I have a question about training in pytorch.
There is a pseudo code that I wanna ask.

model1 = Net()
model2 = copy.deepcopy(model1)

optimizer1 = torch.optim(model1.parameters(), lr)
optimizer2 = torch.optim(model2.parameters(), lr)

for i in range(dataset):

    x = random(dataset[i])
    y = dataset[i]

    update_step1(model1, optimizer1, x, y)
    update_step2(model2, optimizer2, x, y)

I thought this would be updated separately in each function(update_step1, 2), but the two values were the same.

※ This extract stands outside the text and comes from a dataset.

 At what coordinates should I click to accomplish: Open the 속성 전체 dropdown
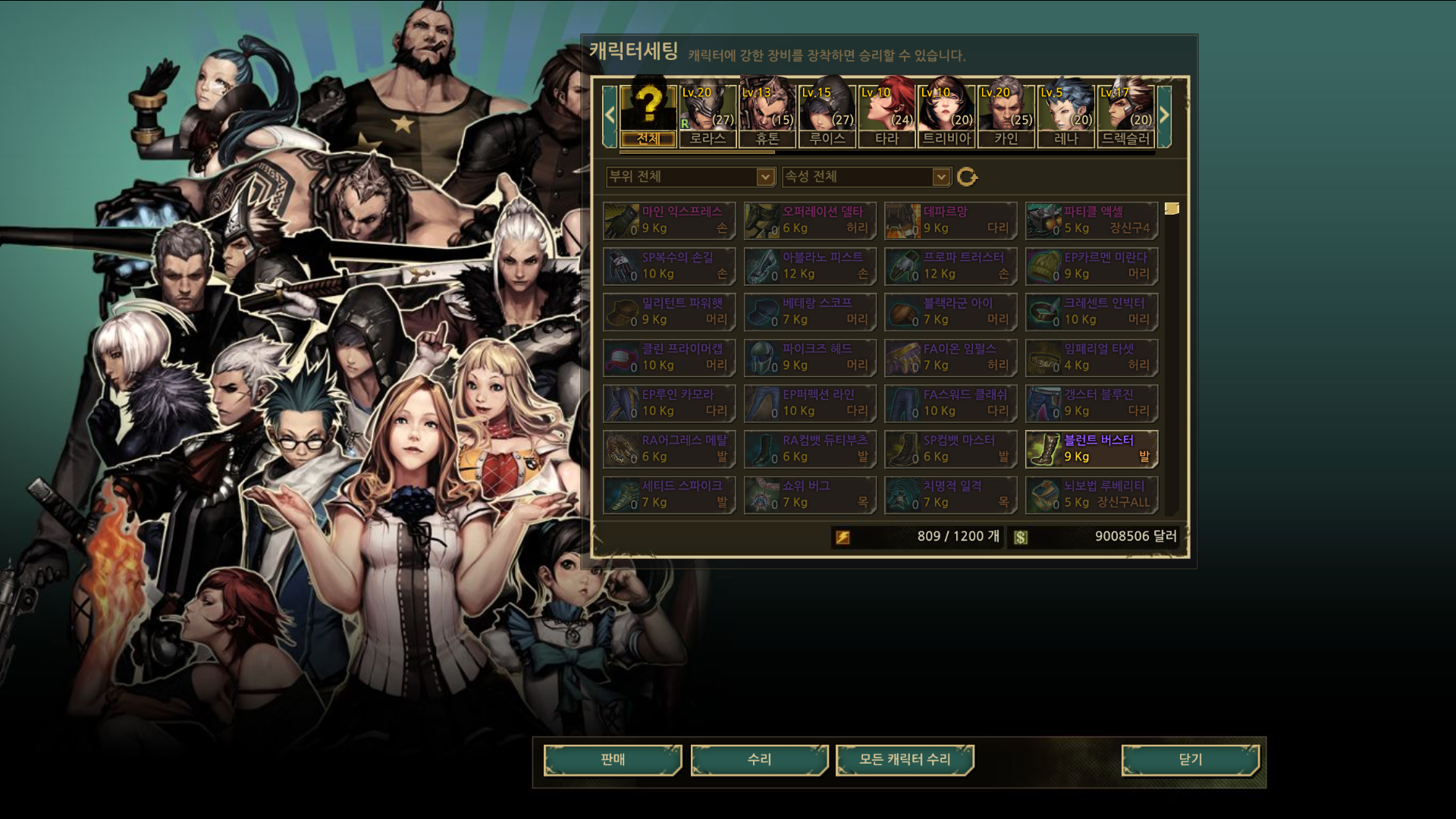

How should I do to train model at the same time?
Note that the reason for doing this at the same time is to give the same random X value both models.

Thank you.

ptrblck · July 7, 2021, 5:59am

Your code should work and both models as well as optimizers would be independent.
However, if you don’t have any randomness in the models and are also feeding the same data as well as target into them, the training might be equal (unless non-deterministic operations are used internally with an undefined order of ops).
Here is a small example:

def check_models(model1, model2):
    for (name1, param1), (name2, param2) in zip(model1.named_parameters(),
                                                model2.named_parameters()):
        print('name {}, is equal {}'.format(
            name1, torch.allclose(param1, param2)))

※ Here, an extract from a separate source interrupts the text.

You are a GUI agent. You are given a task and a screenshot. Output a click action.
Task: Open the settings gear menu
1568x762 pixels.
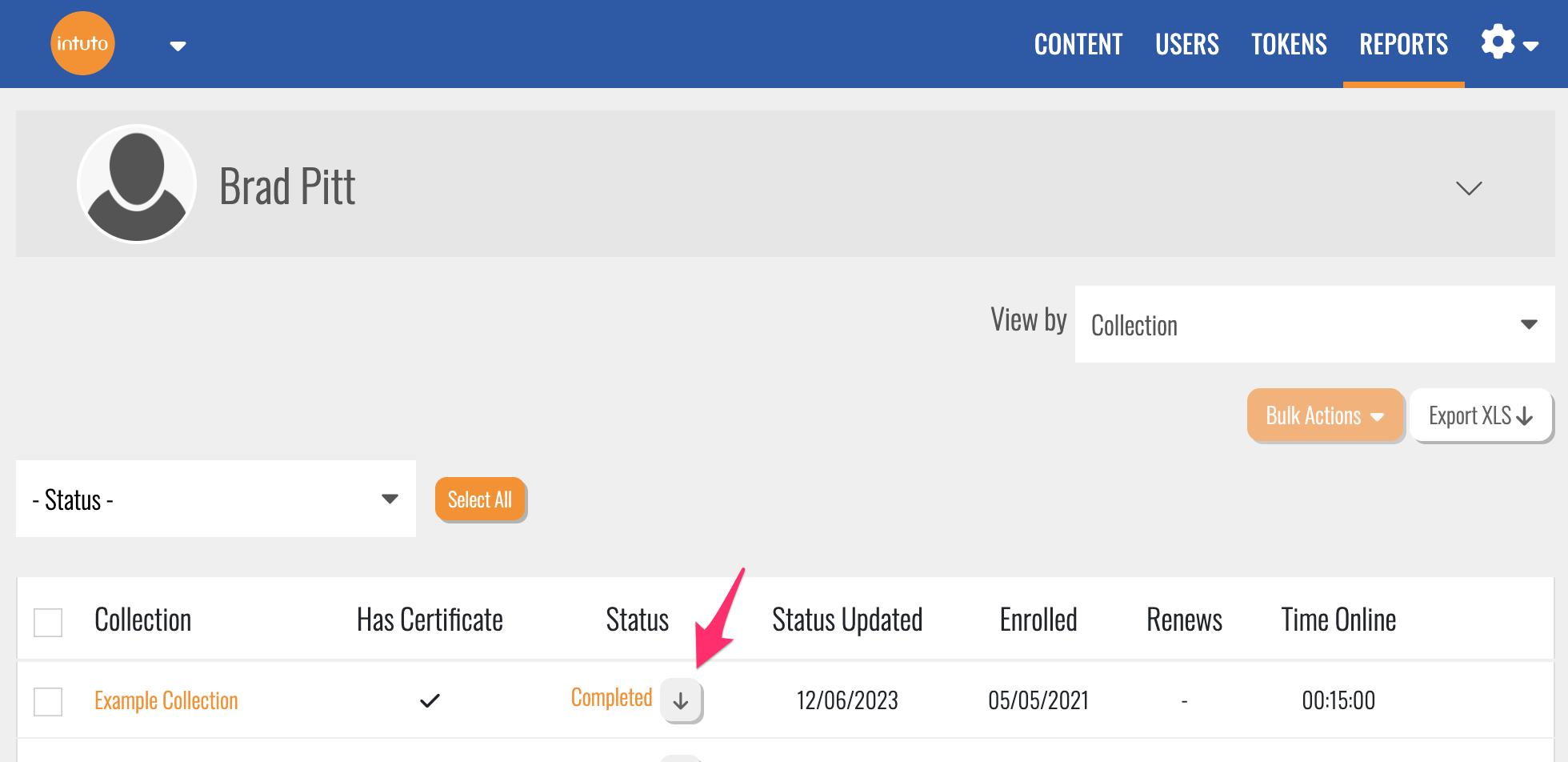point(1508,42)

def update_step(model, optimizer, x, y):
    optimizer.zero_grad()
    output = model(x)
    loss = F.mse_loss(output, y)
    loss.backward()
    optimizer.step()


model1 = nn.Sequential(
    nn.Linear(10, 10),
    nn.ReLU(),
    #nn.Dropout(),
    nn.Linear(10, 10)
)
model2 = copy.deepcopy(model1)

check_models(model1, model2)

lr = 1e-3
optimizer1 = torch.optim.SGD(model1.parameters(), lr)
optimizer2 = torch.optim.SGD(model2.parameters(), lr)


for i in range(2):
    x = torch.randn(10, 10)
    y = torch.randn(10, 10)

    update_step(model1, optimizer1, x, y)
    update_step(model2, optimizer2, x, y)
    check_models(model1, model2)

As you can see, the updated parameters will be the same unless I enable the dropout layer in the model.